A single-cell foundation model is a large-scale neural network, typically based on the Transformer architecture, pre-trained on tens of millions of single-cell transcriptomes using self-supervised objectives like masked gene prediction. Models such as scGPT and Geneformer learn context-aware gene embeddings and cellular representations that capture regulatory networks and cell-type identities without requiring labeled data.
Glossary
Single-Cell Foundation Model

What is a Single-Cell Foundation Model?
A single-cell foundation model is a large, pre-trained neural network that learns general-purpose representations of cellular biology from massive single-cell transcriptomic datasets using self-supervised learning, enabling fine-tuning for diverse downstream tasks.
Once pre-trained, these models can be fine-tuned for tasks including cell-type annotation, gene regulatory network inference, and perturbation response prediction. By transferring knowledge from the pre-training corpus, they achieve strong performance on small, specialized datasets, reducing the need for extensive task-specific training data.

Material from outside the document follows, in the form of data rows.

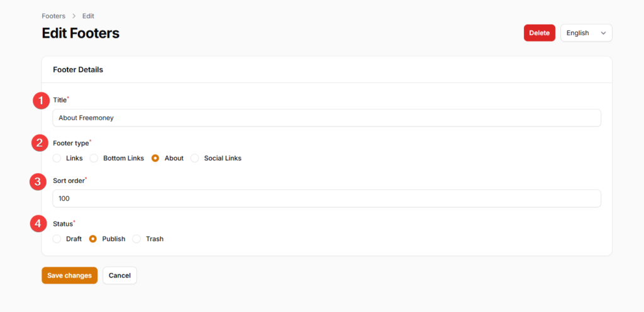Click the breadcrumb chevron separator after Footers
The height and width of the screenshot is (312, 644).
tap(74, 16)
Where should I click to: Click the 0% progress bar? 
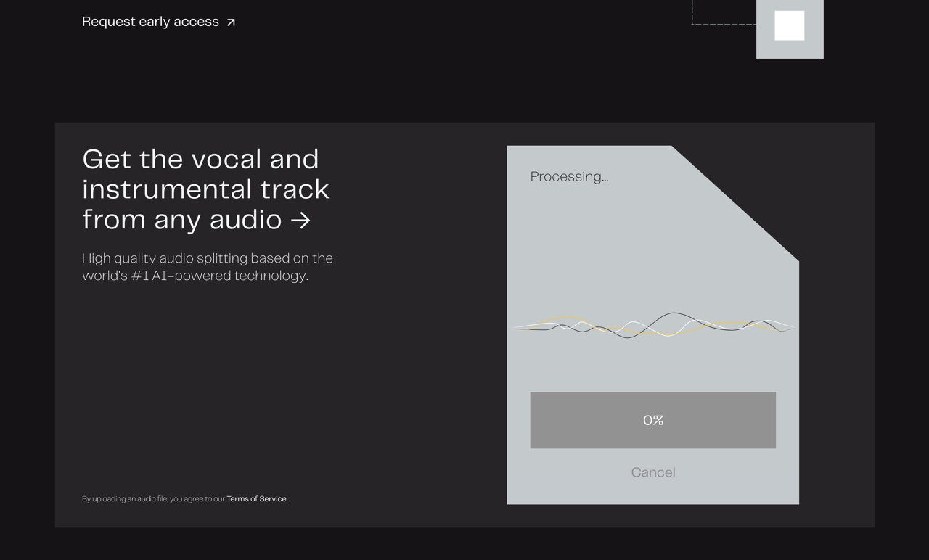click(x=652, y=420)
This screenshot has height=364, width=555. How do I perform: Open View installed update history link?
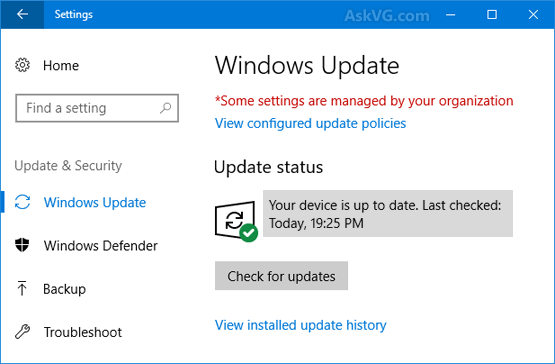click(x=301, y=325)
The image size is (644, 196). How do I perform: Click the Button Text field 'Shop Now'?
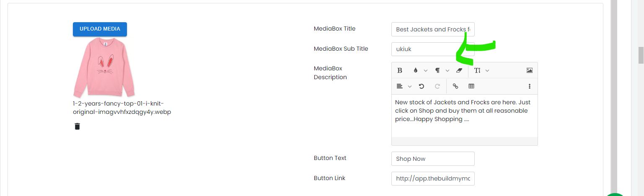point(433,159)
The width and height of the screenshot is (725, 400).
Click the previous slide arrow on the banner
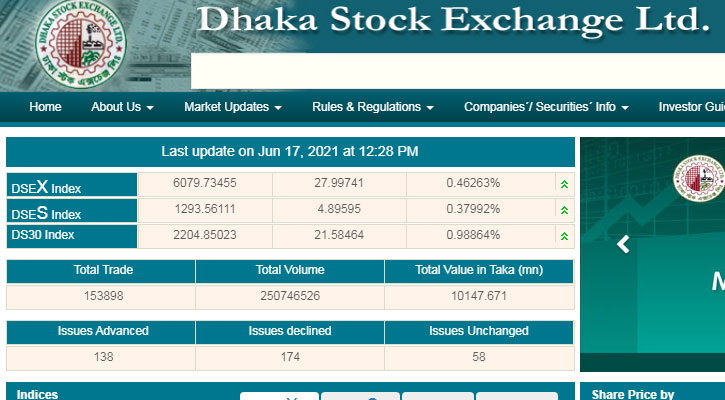[623, 244]
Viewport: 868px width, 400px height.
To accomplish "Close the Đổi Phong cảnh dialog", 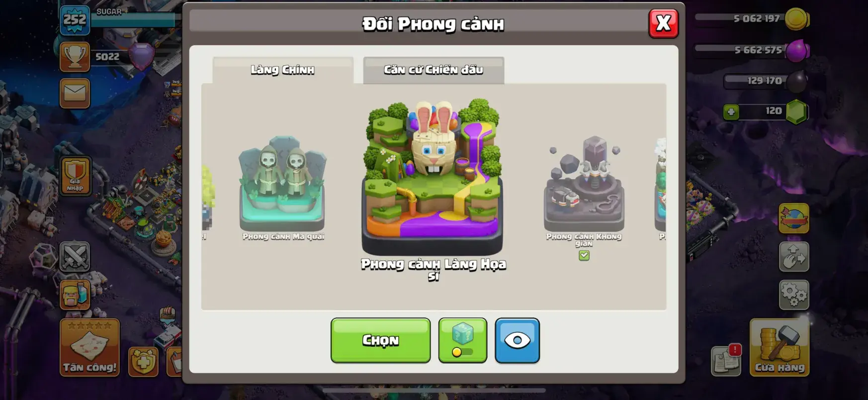I will (663, 23).
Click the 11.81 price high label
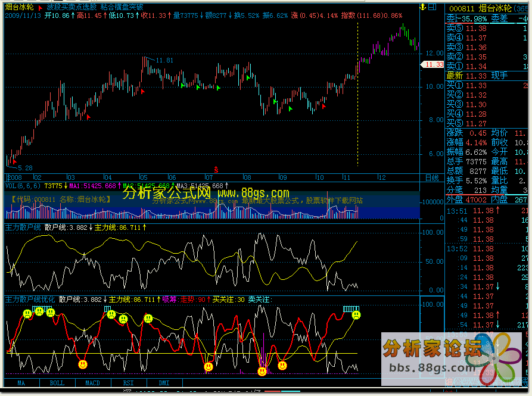The width and height of the screenshot is (532, 396). (x=164, y=60)
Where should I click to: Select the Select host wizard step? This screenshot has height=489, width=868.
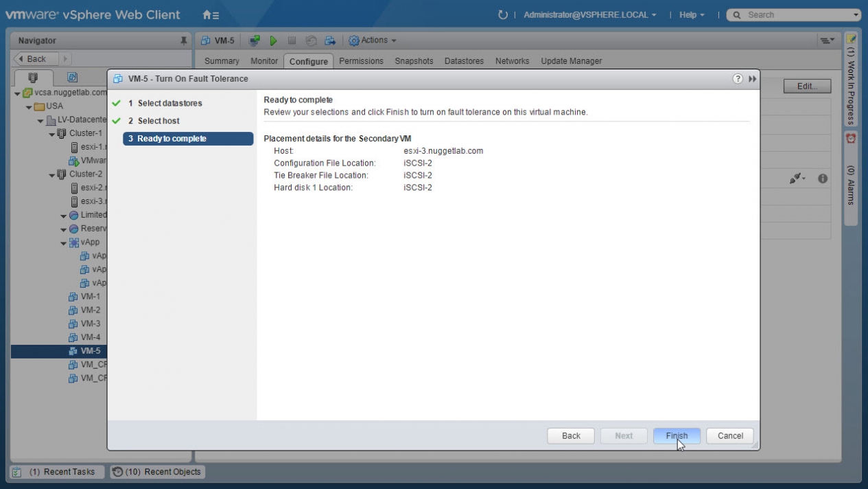(x=159, y=121)
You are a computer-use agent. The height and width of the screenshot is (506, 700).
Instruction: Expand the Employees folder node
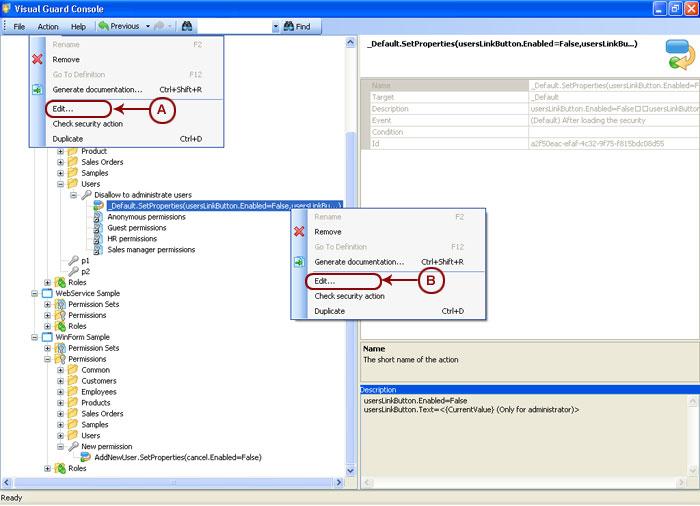coord(60,392)
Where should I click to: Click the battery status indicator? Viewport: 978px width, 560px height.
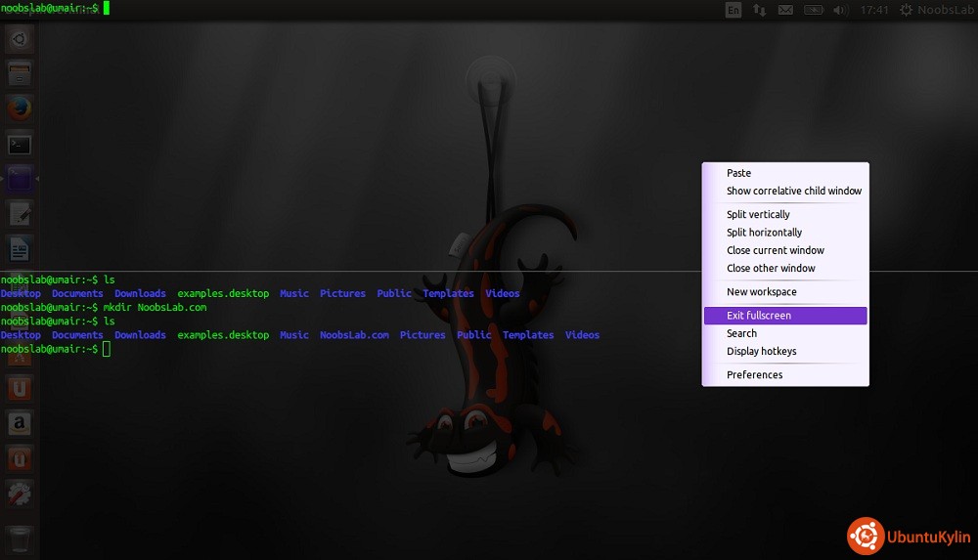coord(813,10)
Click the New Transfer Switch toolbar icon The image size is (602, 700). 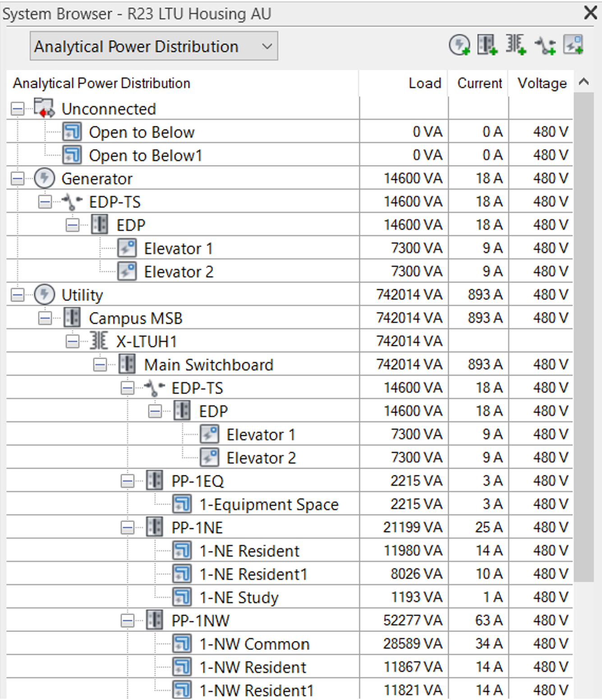545,45
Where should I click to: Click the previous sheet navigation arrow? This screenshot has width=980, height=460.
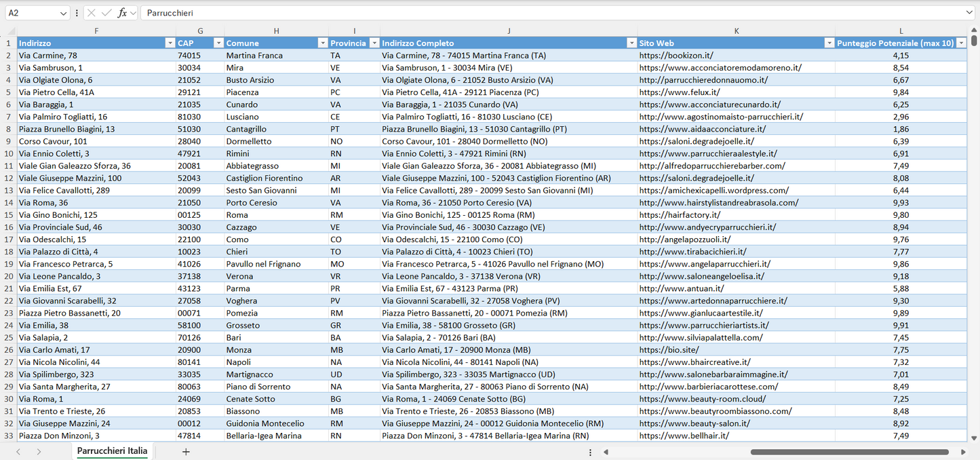coord(18,451)
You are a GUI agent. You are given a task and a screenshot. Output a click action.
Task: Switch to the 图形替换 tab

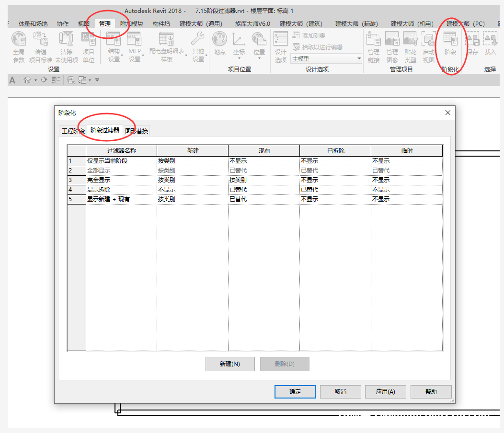[x=137, y=131]
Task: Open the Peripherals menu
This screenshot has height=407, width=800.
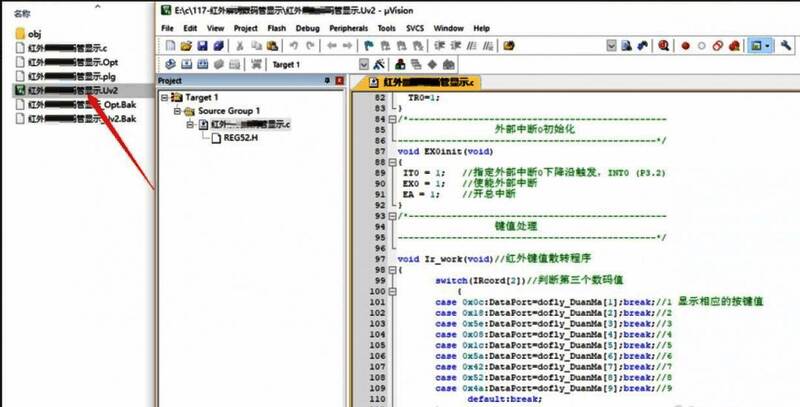Action: [349, 29]
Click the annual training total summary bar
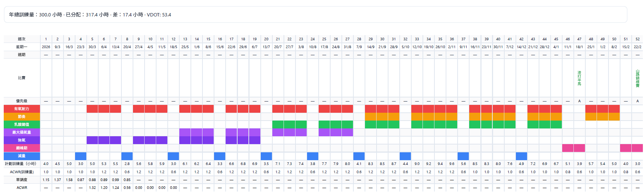This screenshot has height=193, width=644. coord(316,15)
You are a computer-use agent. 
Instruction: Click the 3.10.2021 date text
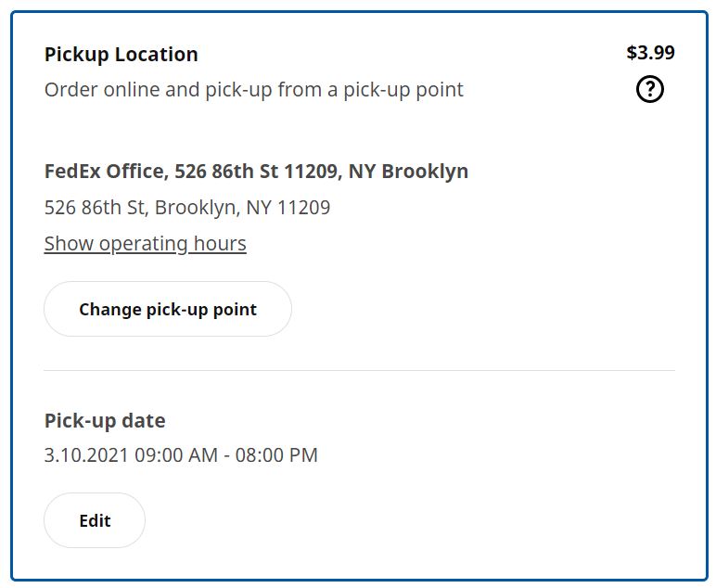86,455
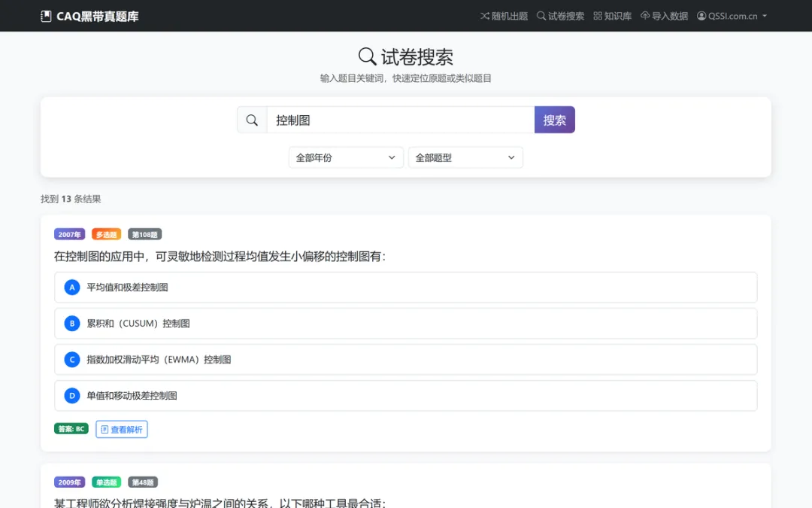This screenshot has height=508, width=812.
Task: Focus the search field containing 控制图
Action: (x=401, y=120)
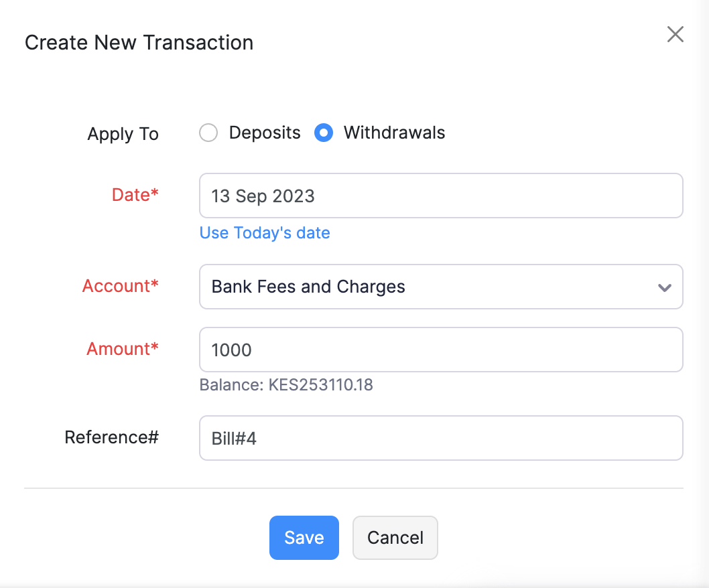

Key Features of Single-Cell Foundation Models
Single-cell foundation models represent a paradigm shift in computational biology, moving from task-specific models to general-purpose cellular representations that capture the complexity of gene expression across millions of cells.
Self-Supervised Pretraining on Massive Corpora
These models are trained on datasets containing tens of millions of single-cell transcriptomes using self-supervised objectives that do not require manual labels. The model learns to predict masked gene expression values or reconstruct corrupted input data, forcing it to internalize the underlying grammar of gene regulation. For example, Geneformer was pretrained on approximately 30 million human single-cell transcriptomes from diverse tissues, while scGPT leverages a generative pretraining objective on over 33 million cells. This scale enables the model to encounter a vast diversity of cell types, states, and conditions, building a robust foundational understanding of cellular biology that generalizes across tissues and species.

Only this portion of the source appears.